* **Task goal**: Each line from the one with "The image size is (753, 472)." through the last line below must be written out exactly. Do not copy pictures.
Content starts
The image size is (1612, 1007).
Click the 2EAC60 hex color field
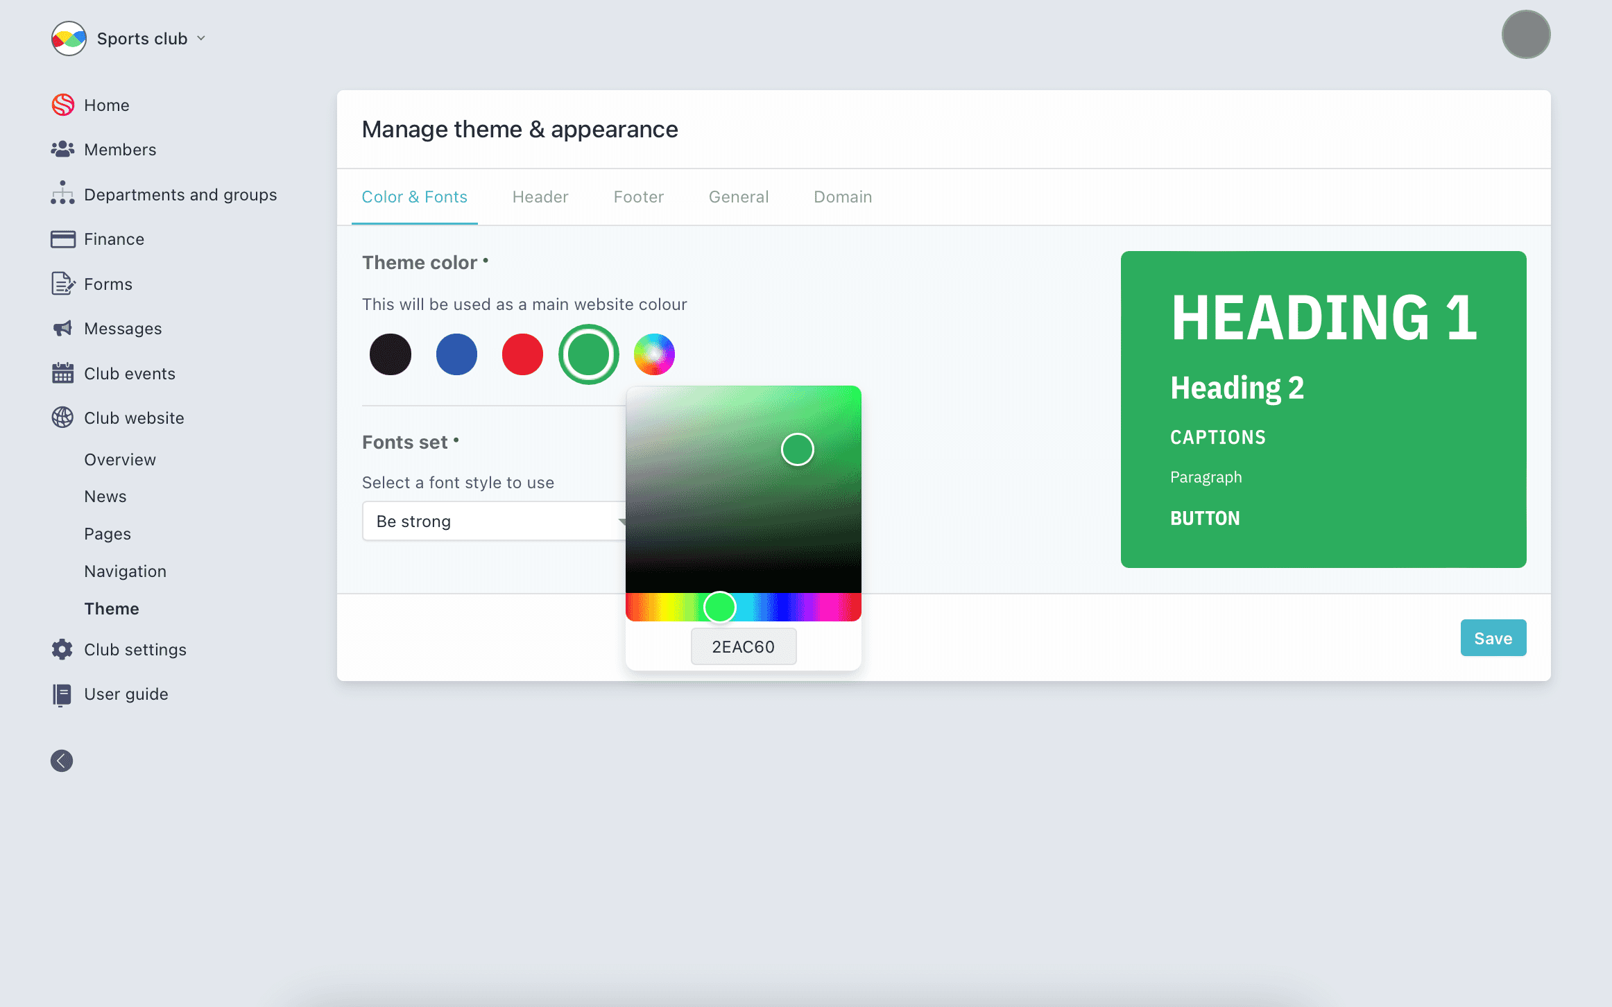[x=743, y=646]
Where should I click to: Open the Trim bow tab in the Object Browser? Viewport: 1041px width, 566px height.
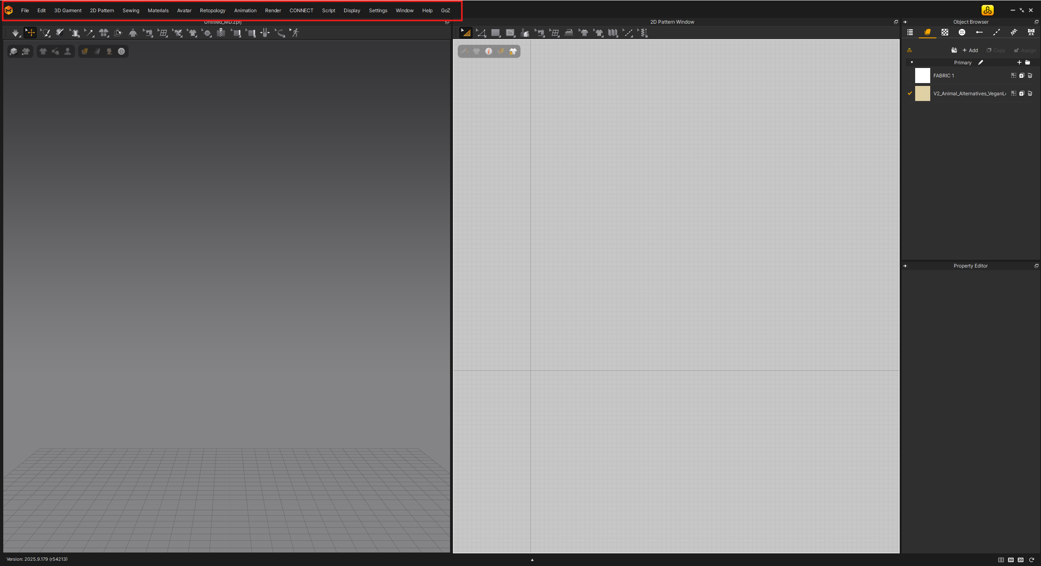point(1032,32)
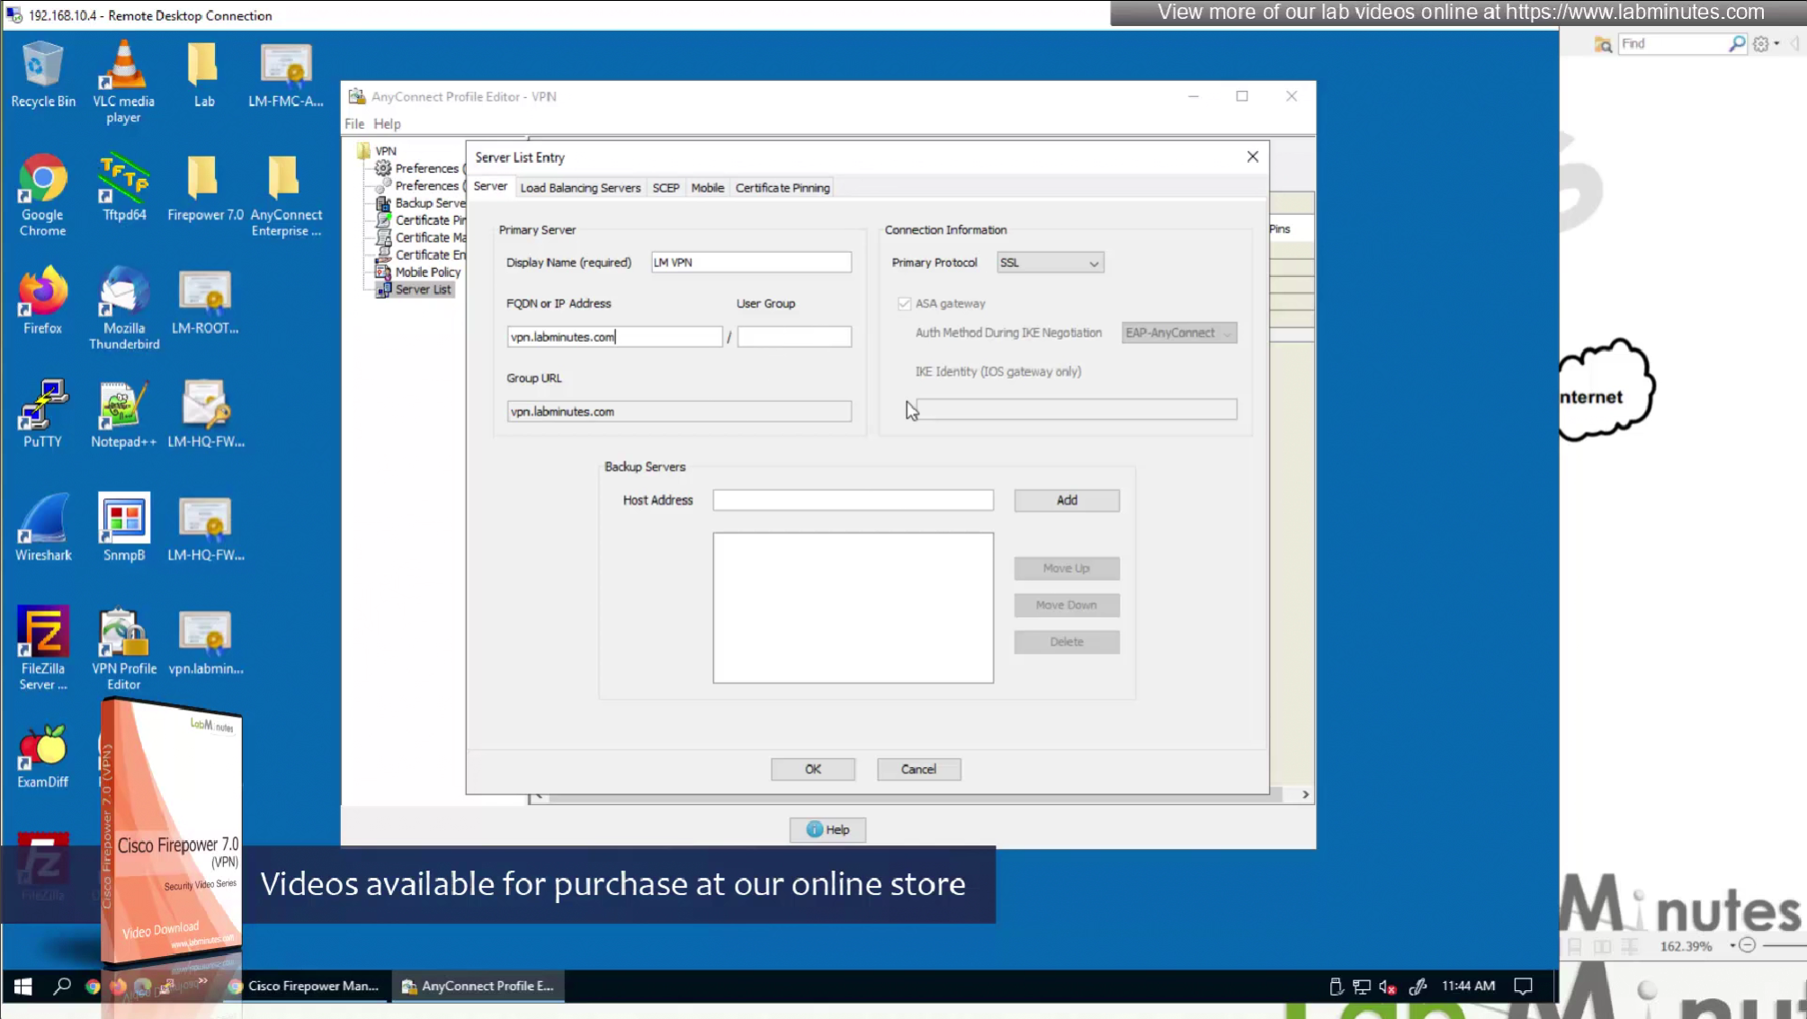Click the muted volume tray icon
Viewport: 1807px width, 1019px height.
[1387, 987]
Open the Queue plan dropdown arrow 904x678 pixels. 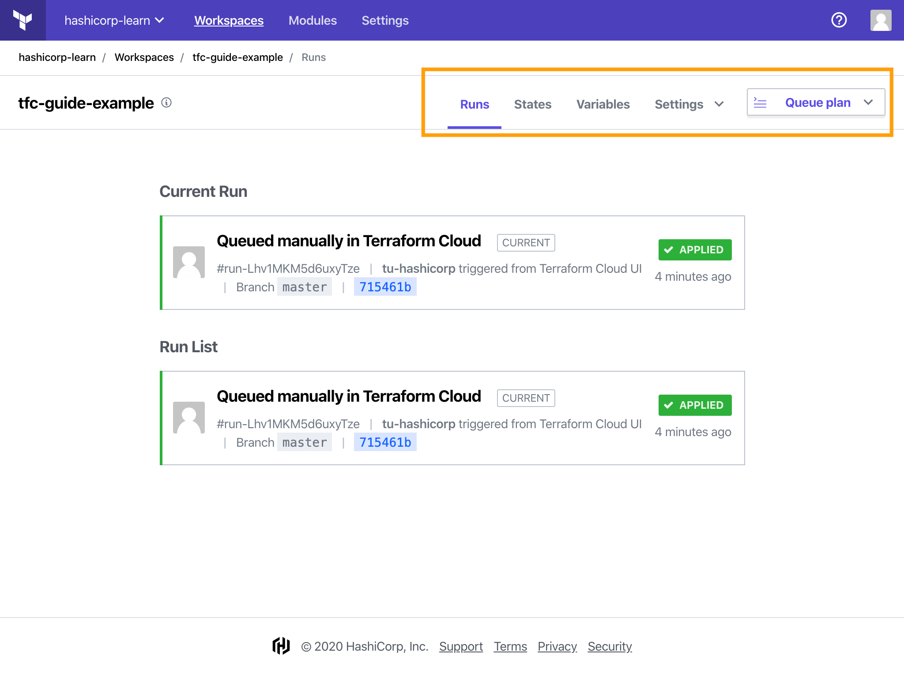(868, 103)
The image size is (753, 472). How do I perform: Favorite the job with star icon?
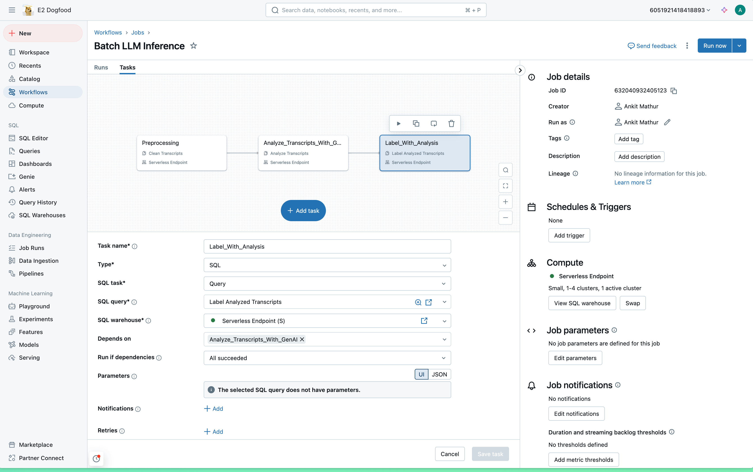click(194, 46)
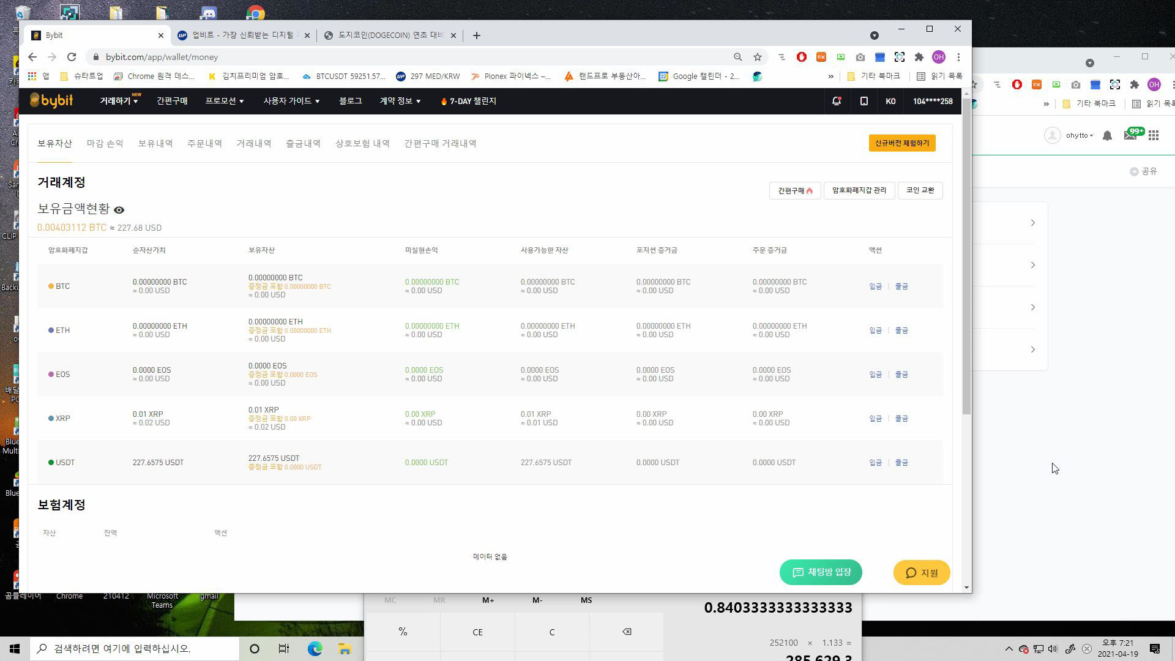Click the Windows taskbar search field

(135, 649)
Content ends
* **The answer**:
The image size is (753, 472). How do I perform: Favorite the job with star icon?
click(194, 46)
Click the Windows taskbar search field

(135, 649)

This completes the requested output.